_Task objective_.
Within the listing below, the lines to output run from the one containing "[X] (53, 463)" through the one containing "[Follow on Instagram] (42, 1632)"; copy them exactly and nothing else.
Segment Open
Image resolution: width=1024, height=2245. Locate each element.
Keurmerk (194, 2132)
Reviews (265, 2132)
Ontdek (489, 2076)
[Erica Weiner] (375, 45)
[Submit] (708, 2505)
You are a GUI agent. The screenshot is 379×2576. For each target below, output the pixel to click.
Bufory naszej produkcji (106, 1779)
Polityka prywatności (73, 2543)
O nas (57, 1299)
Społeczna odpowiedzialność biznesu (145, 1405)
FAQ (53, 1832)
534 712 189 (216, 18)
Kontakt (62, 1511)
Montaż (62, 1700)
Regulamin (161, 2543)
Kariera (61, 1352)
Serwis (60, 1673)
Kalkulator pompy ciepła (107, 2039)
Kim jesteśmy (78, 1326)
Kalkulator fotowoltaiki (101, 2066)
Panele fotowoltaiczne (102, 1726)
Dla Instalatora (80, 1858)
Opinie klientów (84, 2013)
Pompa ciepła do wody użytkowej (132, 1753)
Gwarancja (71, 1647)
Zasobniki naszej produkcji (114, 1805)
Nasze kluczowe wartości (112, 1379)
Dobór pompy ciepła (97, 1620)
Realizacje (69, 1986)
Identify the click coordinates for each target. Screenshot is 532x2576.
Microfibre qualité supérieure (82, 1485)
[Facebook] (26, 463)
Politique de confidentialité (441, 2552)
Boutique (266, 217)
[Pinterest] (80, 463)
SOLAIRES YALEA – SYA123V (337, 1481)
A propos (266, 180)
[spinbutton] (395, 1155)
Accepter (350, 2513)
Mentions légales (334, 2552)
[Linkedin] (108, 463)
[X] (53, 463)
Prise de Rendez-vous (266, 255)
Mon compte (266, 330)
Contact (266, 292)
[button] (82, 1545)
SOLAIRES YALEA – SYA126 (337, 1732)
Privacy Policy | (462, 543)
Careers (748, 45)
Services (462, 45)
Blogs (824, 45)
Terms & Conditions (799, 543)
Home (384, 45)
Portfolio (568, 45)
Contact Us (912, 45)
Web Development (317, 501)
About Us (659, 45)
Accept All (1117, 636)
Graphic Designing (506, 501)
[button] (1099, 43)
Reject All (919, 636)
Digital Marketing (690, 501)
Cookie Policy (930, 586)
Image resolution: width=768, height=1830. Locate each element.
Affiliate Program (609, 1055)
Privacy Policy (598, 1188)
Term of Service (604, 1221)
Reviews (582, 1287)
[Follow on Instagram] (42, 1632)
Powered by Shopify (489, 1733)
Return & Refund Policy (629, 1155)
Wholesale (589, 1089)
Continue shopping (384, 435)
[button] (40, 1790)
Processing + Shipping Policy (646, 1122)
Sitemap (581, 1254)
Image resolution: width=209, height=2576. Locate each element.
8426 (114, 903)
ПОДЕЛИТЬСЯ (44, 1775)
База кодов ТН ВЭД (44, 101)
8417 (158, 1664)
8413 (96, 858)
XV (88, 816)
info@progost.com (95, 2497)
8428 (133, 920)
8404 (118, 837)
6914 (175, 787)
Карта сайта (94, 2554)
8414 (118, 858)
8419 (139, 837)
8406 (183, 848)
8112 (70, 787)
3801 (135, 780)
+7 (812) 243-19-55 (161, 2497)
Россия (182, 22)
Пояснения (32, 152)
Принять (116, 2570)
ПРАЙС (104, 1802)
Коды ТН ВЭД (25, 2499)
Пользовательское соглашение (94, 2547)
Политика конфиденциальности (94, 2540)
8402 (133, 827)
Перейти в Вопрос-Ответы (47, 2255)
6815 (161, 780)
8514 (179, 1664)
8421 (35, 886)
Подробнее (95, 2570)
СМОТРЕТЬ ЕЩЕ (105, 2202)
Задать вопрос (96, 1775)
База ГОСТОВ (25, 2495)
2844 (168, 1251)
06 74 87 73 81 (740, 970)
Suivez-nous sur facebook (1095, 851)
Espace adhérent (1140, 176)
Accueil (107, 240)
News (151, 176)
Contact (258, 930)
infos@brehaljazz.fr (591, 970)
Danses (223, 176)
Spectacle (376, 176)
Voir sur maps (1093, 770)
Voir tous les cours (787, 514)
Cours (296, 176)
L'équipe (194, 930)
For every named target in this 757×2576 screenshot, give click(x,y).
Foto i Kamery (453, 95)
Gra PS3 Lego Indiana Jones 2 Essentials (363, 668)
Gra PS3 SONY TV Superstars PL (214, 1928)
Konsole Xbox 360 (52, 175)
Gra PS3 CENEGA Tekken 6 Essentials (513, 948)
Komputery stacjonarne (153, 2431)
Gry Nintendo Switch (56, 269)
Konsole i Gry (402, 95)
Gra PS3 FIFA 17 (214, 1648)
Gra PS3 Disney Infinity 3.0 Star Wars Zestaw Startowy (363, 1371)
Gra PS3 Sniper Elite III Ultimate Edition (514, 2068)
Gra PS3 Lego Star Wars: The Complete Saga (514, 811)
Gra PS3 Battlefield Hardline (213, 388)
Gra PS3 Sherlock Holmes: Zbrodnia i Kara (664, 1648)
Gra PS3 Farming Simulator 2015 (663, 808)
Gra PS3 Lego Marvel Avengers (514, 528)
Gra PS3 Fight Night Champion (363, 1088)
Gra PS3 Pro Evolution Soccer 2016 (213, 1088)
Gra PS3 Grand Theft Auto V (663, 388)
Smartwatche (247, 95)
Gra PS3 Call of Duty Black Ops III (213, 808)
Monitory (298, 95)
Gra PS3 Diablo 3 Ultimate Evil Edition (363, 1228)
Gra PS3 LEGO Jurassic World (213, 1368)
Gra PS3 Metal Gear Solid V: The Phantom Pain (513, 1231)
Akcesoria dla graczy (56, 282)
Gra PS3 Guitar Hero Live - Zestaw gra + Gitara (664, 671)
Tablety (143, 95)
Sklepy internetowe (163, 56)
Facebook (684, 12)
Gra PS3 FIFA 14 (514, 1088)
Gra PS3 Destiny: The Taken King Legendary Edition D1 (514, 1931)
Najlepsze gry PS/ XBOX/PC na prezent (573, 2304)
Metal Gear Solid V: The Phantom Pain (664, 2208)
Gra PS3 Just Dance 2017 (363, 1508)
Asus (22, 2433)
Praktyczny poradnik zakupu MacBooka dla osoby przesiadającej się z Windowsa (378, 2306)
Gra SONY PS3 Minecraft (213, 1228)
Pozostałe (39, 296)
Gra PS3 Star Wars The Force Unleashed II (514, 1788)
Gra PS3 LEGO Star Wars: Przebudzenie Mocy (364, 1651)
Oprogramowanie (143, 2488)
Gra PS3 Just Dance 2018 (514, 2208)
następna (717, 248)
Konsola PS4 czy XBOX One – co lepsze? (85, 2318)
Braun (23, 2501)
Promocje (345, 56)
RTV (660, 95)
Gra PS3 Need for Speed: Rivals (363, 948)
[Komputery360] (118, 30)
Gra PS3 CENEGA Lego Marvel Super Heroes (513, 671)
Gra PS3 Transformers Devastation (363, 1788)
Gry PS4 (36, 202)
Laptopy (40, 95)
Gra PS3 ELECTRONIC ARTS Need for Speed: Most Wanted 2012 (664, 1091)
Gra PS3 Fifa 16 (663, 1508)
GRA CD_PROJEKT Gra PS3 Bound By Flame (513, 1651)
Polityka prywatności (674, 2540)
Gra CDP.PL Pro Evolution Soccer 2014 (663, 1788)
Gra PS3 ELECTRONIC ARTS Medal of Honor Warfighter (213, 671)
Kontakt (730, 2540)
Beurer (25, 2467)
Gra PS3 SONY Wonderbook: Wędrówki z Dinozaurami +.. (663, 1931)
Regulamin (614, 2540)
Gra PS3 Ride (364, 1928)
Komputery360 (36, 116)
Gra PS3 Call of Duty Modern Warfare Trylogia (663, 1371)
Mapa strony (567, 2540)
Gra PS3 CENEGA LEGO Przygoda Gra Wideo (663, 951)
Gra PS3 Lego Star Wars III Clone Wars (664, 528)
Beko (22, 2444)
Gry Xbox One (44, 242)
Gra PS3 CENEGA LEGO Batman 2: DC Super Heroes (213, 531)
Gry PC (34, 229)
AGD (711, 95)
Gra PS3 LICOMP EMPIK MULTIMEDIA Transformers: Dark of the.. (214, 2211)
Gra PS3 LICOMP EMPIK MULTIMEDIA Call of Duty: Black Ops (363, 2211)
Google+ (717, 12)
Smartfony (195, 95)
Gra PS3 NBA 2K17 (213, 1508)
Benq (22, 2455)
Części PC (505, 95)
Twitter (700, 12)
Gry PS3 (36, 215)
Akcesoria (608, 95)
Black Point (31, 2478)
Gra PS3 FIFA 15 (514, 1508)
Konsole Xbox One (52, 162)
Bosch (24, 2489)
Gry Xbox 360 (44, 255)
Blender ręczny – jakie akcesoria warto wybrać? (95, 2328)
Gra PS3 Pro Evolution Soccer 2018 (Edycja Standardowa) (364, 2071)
Segment Closed
_Task answer_.
[X] (53, 463)
Prise de Rendez-vous (266, 255)
Mon compte (266, 330)
Contact (266, 292)
[button] (82, 1545)
SOLAIRES YALEA – SYA126 (337, 1732)
Privacy Policy | (462, 543)
Careers (748, 45)
Services (462, 45)
Blogs (824, 45)
Terms & Conditions (799, 543)
Home (384, 45)
Portfolio (568, 45)
Contact Us (912, 45)
Web Development (317, 501)
About Us (659, 45)
Accept All (1117, 636)
Graphic Designing (506, 501)
[button] (1099, 43)
Reject All (919, 636)
Digital Marketing (690, 501)
Cookie Policy (930, 586)
Image resolution: width=768, height=1830. Locate each element.
Affiliate Program (609, 1055)
Privacy Policy (598, 1188)
Term of Service (604, 1221)
Reviews (582, 1287)
[Follow on Instagram] (42, 1632)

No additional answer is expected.